What you should do ::
Collect every line below that contains the word "label", and copy each of those lines in full.

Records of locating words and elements
┌──
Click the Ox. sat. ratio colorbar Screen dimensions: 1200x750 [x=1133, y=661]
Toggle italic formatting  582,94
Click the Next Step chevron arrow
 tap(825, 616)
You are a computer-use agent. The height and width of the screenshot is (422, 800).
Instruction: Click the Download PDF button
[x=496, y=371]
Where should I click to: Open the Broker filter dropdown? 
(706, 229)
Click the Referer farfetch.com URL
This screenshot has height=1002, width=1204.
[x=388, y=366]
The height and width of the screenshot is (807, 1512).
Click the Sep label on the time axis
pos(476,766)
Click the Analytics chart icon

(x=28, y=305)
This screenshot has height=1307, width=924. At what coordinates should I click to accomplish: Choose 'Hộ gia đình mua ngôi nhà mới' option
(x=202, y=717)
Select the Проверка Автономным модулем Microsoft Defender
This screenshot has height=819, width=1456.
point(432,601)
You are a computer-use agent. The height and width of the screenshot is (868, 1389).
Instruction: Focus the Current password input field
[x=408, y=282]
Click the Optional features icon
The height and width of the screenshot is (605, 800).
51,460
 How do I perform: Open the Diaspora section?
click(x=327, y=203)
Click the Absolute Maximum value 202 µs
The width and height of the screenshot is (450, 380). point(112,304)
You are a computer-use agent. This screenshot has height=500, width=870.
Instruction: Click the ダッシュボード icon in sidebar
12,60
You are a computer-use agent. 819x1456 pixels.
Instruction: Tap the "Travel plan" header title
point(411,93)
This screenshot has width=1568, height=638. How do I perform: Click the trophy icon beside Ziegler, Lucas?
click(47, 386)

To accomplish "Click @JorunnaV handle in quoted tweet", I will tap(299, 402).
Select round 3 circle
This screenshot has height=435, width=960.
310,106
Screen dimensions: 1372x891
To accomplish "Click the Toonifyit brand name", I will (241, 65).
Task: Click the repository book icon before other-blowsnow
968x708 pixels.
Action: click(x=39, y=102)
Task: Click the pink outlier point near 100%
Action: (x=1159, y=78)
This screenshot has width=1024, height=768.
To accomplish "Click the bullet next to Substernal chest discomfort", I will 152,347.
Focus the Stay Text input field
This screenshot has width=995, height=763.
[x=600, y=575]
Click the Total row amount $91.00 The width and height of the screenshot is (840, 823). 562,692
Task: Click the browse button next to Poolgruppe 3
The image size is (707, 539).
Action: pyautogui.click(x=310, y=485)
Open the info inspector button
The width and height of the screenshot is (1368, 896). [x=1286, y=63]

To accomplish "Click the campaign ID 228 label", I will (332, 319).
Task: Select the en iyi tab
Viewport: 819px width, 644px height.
└──
Task result ::
Click the Sep label on the time axis
To accomplish "Click the campaign ID 228 label", I will (332, 319).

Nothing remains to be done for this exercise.